Of course, that hasn't stopped them from selling the Baby Plus. They cost $149 each. This year, the company plans to sell 20,000 of them.

And Baby Plus is just one of a growing number of products making similar claims, trying to cash in on parents who are interested in fetal development.

'I Think He's Dancing!'

Katherine Kranenburg is a middle-class mom in Washington who, like every mom, wants to give her kids every advantage. She has a 2-year-old, Kennedy. And Kennedy's little brother -- not yet born -- already has a teddy bear that plays the sound of a mother's heartbeat.

"We just got it today," said Kranenburg. "We got the latest high chair. Kind of the Jetsons of highchairs."

Kranenburg said she also does prenatal yoga. And she agreed to try out another brainy baby product, made in Israel, called the Ritmo. It hooks up to your iPod, so that mom can play tunes right into her belly.

Kranenburg played Bob Marley. And sure enough, the fetus responded.

"He's responding by kicking," she said. "I think he's dancing! ... He's kicking. I think he's like, 'What's this? This is kinda fun!'"

But our expert at Johns Hopkins was dubious about the Ritmo, too, because, she says, all that fluid in the mother's belly doesn't muffle the sound -- it amplifies it.

"Which is counterintuitive to most people," DiPietro said. "Because as it goes through the amniotic fluid, the sound gets more intense, not less intense. So when you take these devices and you put them on your abdomen, you're blasting sound at the ear. ... You're taping their head to the speaker. It's akin to taking your sleeping newborn -- because fetuses are mostly asleep -- and putting speakers right next to their crib and blasting Mozart while they're asleep. ... Who would do that?"
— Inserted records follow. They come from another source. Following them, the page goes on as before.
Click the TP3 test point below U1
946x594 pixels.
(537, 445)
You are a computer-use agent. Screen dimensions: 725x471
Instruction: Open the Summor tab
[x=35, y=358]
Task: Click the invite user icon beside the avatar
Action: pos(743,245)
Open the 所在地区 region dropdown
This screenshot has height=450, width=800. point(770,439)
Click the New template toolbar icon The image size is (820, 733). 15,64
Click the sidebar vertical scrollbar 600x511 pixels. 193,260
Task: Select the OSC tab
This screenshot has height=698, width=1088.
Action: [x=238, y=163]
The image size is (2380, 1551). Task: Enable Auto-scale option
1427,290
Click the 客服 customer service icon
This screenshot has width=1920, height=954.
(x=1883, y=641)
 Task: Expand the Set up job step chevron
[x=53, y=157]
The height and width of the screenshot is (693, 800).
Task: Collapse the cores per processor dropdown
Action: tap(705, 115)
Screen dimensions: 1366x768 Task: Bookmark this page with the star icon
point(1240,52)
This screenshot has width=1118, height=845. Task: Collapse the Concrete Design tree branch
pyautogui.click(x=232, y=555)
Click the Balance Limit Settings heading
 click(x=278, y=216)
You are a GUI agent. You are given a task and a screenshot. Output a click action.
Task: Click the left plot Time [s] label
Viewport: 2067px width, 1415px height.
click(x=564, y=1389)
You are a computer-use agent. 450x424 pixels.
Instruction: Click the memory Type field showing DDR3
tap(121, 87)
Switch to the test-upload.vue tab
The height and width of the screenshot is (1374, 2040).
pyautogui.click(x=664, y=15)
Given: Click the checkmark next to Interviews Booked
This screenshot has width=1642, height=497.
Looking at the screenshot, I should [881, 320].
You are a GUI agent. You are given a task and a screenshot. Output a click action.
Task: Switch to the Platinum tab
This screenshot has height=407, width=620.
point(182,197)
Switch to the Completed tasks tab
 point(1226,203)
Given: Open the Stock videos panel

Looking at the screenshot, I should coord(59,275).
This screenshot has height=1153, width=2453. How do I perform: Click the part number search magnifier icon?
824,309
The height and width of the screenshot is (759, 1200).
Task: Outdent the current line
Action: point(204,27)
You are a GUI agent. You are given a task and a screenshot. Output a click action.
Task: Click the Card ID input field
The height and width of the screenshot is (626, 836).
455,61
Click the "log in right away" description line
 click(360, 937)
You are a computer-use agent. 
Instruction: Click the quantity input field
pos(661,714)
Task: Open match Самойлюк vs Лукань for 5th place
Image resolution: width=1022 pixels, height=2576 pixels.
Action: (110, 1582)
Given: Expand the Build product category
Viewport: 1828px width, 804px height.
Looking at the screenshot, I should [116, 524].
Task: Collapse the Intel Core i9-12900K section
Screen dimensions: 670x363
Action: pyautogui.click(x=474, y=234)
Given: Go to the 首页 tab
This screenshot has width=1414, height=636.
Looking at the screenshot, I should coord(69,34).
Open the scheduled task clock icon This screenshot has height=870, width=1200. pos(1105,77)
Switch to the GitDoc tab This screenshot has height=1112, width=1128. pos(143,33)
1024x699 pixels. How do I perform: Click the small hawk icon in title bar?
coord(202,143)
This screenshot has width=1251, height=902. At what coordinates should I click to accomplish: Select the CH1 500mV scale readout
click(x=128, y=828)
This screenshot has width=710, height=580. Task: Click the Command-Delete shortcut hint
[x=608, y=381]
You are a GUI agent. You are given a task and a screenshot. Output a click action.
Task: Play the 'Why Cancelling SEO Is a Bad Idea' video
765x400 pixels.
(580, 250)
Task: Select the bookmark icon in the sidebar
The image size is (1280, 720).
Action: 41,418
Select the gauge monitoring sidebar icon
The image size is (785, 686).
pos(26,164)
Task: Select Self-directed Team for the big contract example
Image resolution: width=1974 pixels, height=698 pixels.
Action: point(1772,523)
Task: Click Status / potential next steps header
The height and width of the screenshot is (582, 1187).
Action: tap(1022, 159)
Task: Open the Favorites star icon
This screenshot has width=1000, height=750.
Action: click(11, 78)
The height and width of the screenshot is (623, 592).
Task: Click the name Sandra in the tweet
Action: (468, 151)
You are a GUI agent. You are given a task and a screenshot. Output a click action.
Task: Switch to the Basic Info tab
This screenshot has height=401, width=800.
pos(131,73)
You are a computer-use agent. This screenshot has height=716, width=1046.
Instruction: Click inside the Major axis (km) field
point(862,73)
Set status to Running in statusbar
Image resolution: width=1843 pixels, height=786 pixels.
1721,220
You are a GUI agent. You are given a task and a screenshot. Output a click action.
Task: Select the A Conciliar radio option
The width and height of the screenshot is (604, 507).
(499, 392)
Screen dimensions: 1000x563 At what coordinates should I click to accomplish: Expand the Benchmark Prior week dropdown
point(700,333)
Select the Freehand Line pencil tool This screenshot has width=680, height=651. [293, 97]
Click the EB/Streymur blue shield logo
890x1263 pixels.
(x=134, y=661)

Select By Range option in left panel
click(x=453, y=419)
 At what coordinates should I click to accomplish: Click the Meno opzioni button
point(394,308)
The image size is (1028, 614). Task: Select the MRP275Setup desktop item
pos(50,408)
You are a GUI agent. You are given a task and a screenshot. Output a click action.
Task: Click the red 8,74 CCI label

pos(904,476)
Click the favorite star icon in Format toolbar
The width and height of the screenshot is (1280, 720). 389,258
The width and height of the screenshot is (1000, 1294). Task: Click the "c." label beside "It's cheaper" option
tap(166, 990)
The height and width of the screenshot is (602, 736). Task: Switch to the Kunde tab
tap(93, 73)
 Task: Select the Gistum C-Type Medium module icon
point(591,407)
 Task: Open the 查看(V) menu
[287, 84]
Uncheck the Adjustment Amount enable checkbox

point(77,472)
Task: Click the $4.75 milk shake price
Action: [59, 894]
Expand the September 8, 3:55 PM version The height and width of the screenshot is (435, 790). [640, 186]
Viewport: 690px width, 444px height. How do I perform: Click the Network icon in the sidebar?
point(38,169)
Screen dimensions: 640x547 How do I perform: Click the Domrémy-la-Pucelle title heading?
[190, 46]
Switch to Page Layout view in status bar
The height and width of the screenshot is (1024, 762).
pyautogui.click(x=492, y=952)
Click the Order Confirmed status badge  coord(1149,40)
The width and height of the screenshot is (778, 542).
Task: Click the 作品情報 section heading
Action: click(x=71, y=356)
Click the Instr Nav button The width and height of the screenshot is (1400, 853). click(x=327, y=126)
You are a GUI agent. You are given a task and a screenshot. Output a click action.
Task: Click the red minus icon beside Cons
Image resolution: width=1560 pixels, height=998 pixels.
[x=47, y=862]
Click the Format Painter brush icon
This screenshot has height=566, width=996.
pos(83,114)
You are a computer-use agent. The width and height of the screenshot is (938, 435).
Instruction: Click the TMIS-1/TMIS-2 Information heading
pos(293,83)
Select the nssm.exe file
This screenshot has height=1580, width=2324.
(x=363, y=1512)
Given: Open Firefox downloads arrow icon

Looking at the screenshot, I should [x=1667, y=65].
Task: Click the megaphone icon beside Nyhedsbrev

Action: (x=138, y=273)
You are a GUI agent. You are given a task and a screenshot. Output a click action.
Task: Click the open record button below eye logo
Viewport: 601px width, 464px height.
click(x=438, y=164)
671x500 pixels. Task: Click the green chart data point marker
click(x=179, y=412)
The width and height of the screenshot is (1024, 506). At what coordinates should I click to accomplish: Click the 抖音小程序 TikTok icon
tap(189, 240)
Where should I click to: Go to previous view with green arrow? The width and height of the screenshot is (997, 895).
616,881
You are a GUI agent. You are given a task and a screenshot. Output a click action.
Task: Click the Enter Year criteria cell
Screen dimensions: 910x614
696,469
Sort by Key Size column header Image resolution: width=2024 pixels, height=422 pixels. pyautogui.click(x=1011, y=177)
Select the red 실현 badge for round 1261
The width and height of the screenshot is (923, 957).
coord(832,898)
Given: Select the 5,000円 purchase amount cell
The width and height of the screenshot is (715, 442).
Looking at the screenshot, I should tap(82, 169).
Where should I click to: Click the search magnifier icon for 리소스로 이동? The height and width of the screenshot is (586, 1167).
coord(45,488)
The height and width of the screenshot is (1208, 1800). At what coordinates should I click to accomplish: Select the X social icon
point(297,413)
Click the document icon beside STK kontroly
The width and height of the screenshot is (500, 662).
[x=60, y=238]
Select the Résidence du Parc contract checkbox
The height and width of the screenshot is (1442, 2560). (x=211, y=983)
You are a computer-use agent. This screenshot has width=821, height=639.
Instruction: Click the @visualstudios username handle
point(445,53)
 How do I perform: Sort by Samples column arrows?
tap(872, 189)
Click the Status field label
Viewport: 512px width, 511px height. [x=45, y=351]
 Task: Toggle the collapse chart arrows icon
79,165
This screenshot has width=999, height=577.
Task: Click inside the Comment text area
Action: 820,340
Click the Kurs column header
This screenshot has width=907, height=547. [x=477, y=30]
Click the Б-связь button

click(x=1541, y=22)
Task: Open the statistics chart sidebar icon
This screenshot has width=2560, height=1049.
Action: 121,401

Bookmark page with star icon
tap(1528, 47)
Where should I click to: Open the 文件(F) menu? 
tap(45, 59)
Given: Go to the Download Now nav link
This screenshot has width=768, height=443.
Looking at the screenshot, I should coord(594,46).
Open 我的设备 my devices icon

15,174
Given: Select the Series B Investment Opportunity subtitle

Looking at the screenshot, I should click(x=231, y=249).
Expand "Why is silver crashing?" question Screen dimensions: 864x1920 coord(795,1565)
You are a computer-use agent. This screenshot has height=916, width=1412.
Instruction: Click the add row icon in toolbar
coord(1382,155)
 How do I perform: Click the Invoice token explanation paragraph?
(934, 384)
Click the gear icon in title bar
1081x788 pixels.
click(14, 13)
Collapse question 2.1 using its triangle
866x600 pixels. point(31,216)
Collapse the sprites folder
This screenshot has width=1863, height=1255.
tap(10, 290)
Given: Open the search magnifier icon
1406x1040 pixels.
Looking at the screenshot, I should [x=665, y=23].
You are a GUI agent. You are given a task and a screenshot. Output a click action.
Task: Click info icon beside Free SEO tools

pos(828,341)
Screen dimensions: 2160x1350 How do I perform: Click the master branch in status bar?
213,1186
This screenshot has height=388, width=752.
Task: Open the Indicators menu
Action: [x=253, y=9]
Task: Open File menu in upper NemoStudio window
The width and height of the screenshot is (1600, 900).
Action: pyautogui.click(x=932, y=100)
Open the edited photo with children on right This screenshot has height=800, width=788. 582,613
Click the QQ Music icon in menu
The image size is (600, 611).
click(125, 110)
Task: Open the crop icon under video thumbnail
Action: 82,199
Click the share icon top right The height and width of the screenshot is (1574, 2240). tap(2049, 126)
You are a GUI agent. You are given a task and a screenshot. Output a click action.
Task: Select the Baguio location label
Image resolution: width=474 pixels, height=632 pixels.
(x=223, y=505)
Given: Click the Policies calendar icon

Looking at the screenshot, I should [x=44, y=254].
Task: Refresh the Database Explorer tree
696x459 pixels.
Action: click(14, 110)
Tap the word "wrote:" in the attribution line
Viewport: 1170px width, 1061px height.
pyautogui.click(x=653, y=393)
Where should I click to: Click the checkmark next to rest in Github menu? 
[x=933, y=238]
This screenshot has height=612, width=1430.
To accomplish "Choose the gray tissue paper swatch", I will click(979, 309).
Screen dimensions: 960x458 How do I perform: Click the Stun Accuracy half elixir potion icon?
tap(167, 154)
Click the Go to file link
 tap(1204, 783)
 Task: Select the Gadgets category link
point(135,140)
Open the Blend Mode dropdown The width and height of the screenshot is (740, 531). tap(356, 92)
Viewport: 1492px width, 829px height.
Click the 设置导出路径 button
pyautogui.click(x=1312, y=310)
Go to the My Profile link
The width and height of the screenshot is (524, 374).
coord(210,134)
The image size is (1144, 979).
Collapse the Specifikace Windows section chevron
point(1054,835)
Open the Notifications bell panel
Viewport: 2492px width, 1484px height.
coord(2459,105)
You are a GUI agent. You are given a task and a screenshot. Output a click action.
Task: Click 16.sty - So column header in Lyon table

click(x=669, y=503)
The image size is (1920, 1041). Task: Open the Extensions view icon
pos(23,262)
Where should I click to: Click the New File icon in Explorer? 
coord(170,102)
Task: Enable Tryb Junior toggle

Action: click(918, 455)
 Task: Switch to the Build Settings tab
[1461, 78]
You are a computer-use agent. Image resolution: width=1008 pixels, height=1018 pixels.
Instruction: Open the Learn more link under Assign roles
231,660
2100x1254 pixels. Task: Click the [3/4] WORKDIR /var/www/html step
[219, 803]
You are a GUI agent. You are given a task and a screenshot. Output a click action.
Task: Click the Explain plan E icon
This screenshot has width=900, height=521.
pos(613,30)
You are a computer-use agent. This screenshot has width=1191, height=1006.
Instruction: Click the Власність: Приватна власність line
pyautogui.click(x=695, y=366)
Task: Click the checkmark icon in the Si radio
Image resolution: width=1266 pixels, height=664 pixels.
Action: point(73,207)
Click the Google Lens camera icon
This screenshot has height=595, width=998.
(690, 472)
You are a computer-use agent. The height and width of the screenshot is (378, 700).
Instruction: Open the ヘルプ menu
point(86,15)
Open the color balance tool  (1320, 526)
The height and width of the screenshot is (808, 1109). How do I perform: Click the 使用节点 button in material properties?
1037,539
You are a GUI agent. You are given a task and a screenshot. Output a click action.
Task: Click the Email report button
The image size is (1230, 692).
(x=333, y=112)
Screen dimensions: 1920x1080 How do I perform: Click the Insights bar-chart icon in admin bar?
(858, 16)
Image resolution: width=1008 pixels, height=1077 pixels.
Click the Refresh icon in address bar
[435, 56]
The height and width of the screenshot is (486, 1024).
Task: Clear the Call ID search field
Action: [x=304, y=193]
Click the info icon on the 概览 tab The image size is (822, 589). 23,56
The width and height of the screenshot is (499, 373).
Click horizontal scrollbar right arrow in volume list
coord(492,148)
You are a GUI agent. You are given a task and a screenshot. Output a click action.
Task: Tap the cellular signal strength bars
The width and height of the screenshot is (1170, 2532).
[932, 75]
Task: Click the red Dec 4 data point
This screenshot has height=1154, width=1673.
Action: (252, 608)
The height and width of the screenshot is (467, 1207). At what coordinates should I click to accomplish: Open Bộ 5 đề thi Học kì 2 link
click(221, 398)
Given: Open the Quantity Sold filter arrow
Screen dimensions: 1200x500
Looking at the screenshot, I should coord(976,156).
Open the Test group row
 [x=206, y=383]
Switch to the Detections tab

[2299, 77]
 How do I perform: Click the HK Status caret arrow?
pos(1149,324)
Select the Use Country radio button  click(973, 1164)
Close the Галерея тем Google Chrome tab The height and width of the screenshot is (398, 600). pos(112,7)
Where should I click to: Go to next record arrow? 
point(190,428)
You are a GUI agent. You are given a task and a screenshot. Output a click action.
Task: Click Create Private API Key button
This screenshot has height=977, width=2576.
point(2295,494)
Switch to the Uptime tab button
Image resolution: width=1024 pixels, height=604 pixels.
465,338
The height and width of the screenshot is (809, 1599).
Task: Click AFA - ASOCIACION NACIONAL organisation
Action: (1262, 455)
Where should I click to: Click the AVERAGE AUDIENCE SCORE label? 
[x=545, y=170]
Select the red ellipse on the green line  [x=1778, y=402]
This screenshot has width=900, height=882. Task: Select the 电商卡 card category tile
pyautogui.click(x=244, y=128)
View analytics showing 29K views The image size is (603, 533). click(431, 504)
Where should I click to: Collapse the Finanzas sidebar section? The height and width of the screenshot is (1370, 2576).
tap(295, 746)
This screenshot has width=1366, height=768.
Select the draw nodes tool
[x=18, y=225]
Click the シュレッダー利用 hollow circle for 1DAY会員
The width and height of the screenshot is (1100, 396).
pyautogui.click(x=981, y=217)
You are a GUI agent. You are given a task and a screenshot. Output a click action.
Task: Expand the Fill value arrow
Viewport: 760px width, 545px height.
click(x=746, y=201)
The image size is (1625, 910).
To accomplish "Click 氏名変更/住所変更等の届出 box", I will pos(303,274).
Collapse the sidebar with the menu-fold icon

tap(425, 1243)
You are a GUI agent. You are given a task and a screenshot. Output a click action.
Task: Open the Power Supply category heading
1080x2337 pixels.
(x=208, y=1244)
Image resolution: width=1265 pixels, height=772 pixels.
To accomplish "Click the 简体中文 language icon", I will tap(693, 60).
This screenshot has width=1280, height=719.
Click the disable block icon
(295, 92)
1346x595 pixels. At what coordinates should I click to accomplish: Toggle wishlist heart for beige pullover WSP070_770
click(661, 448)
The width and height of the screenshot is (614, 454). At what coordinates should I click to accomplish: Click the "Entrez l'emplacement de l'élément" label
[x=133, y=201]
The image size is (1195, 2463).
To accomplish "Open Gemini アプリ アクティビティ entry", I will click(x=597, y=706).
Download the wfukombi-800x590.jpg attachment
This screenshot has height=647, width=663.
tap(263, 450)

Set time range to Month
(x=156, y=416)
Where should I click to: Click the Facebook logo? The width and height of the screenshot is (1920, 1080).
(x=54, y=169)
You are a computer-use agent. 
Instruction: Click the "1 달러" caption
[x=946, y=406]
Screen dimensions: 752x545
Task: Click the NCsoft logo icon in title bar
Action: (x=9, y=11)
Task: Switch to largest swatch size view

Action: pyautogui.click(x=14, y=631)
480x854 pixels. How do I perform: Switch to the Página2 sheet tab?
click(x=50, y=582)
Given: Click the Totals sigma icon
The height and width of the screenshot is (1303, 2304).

DiPietro says it isn't just that these products won't help make your baby brainier. She worries they could actually cause harm.

The manufacturers insist they are safe.

Ritmo's manufacturer says its device "works through a sophisticated controller to regulate the output of sound to a level safe for a baby in-utero."

But it may surprise expecting mothers to learn that you have to take their word for it. The government does not require them to meet any special product safety standards.